Print the records below exactly, with no pictures.
++++++++++++++++++++
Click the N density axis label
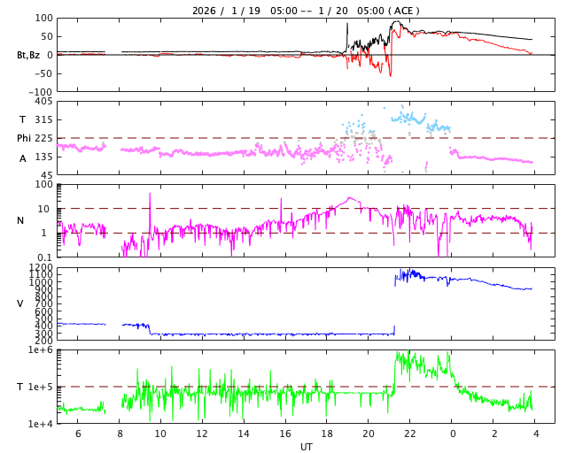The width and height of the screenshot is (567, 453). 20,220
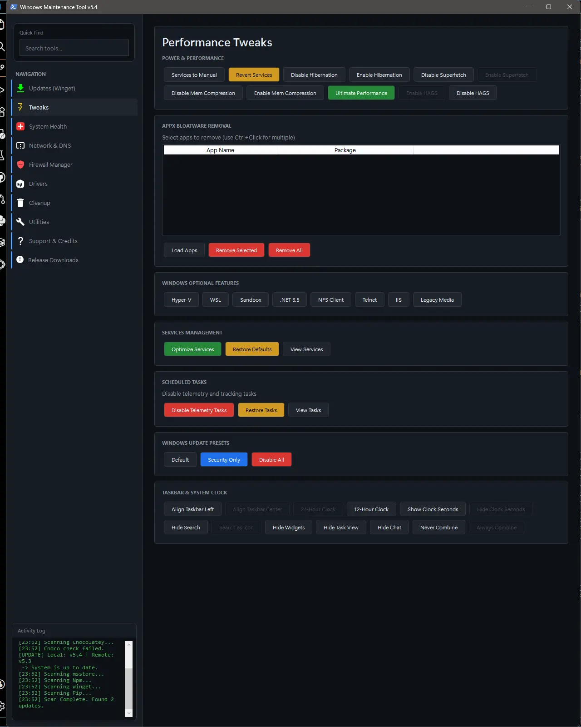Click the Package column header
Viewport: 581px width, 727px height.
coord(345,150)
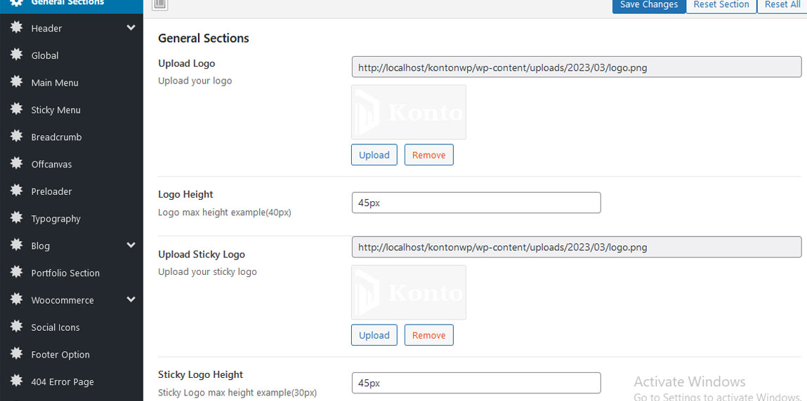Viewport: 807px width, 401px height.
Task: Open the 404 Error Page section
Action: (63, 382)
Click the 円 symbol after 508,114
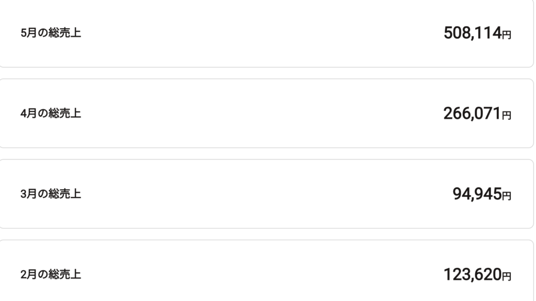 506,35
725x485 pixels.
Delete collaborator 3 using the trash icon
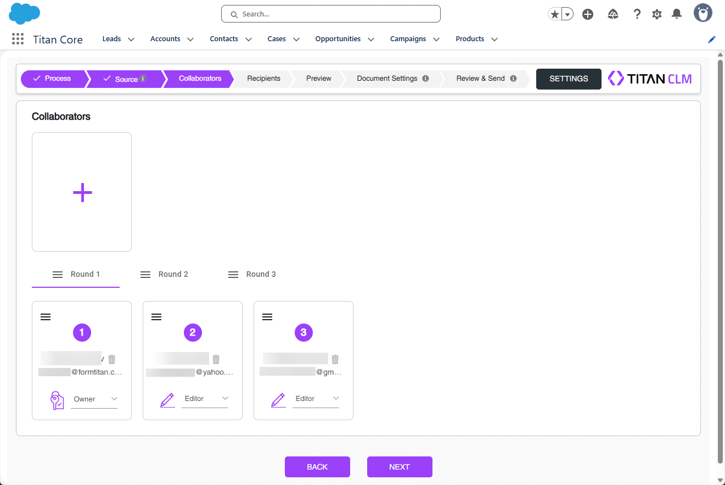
++++++++++++++++++++
• [Solution]:
Click the N density axis label
The width and height of the screenshot is (567, 453). 20,220
Click the Package column header
Viewport: 581px width, 727px height.
coord(345,150)
Viewport: 807px width, 401px height.
Task: Open the 404 Error Page section
Action: (63, 382)
Click the 円 symbol after 508,114
 506,35
725x485 pixels.
Delete collaborator 3 using the trash icon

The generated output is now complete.